- _Exercise prompt_: Your answer must consist solely of the lines from the one containing "Switch to the Onvif tab" through the last line of the records below, reproduced exactly, with all pictures omitted.

╭─ Records to use

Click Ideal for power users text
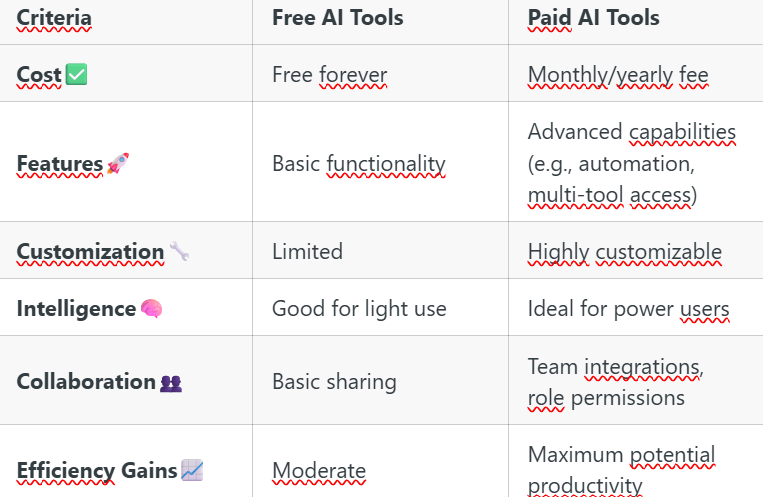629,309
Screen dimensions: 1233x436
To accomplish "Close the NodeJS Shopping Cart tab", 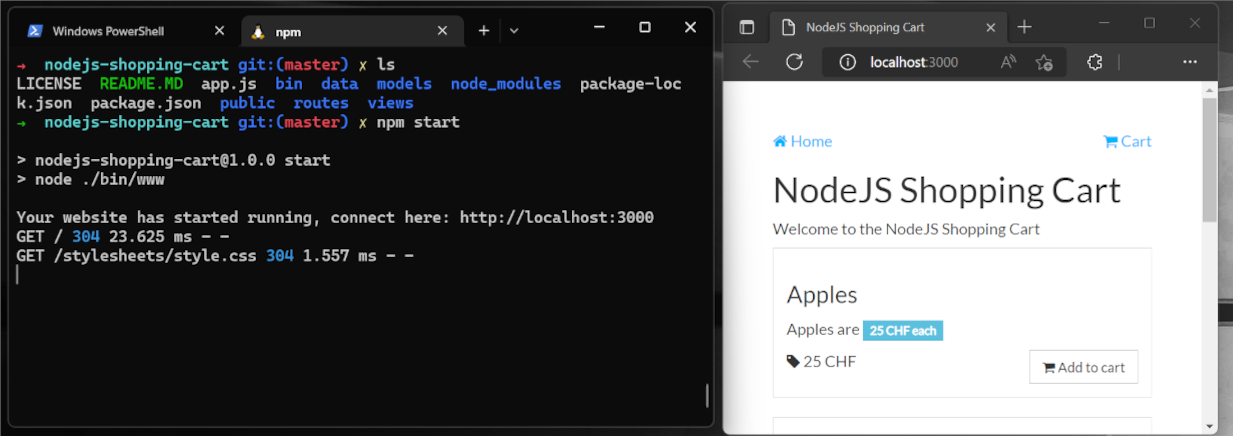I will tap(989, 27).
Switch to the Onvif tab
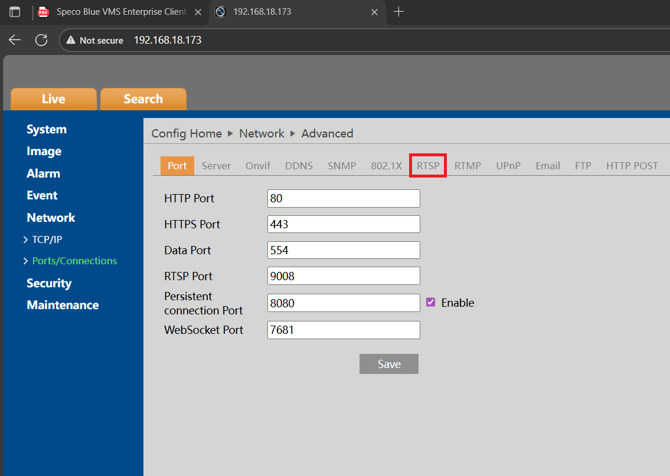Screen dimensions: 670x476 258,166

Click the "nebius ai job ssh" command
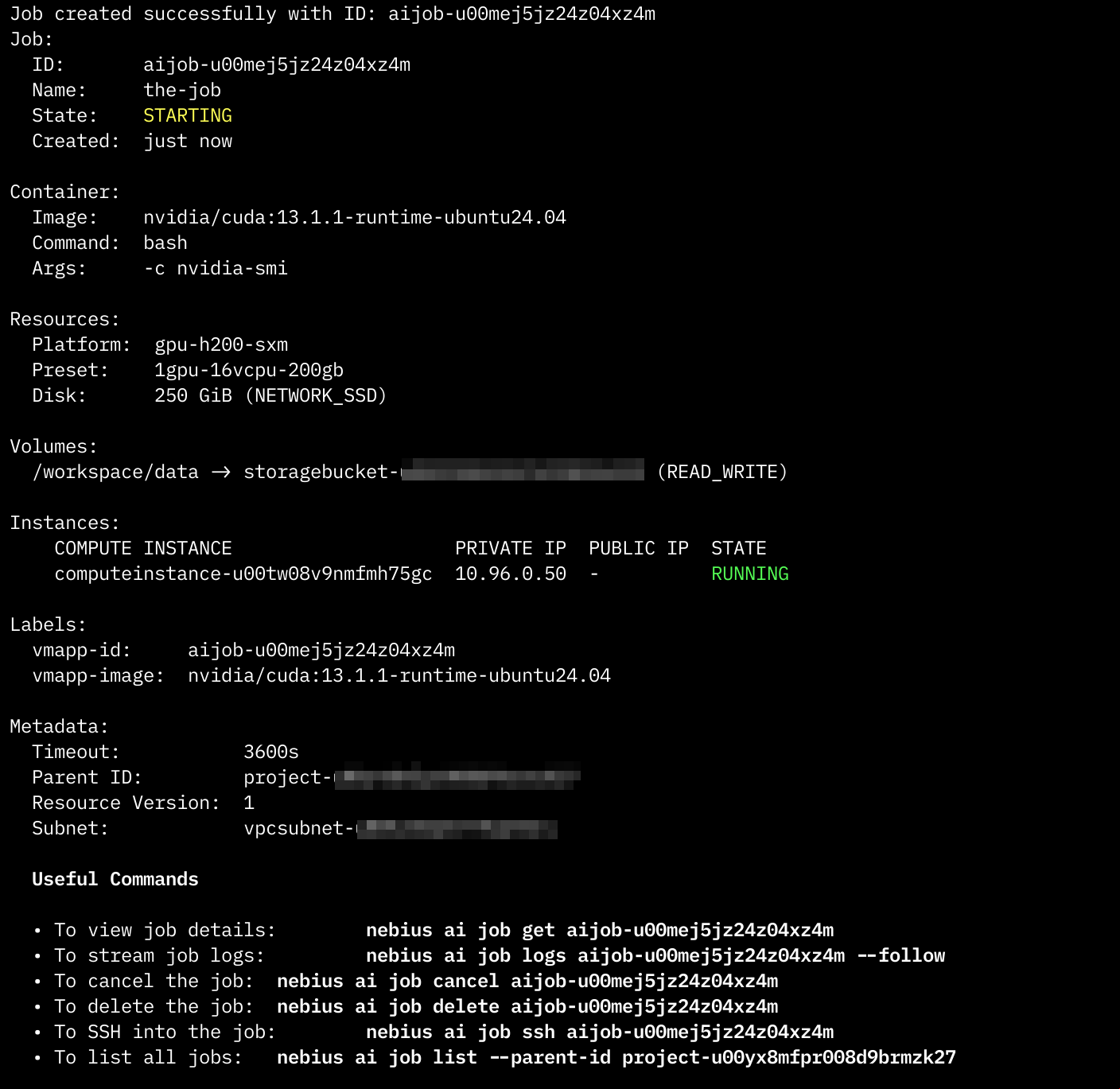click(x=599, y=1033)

╰─

- _Exercise result_:
Switch to the Onvif tab
Screen dimensions: 670x476 258,166

Click the "nebius ai job ssh" command
click(x=599, y=1033)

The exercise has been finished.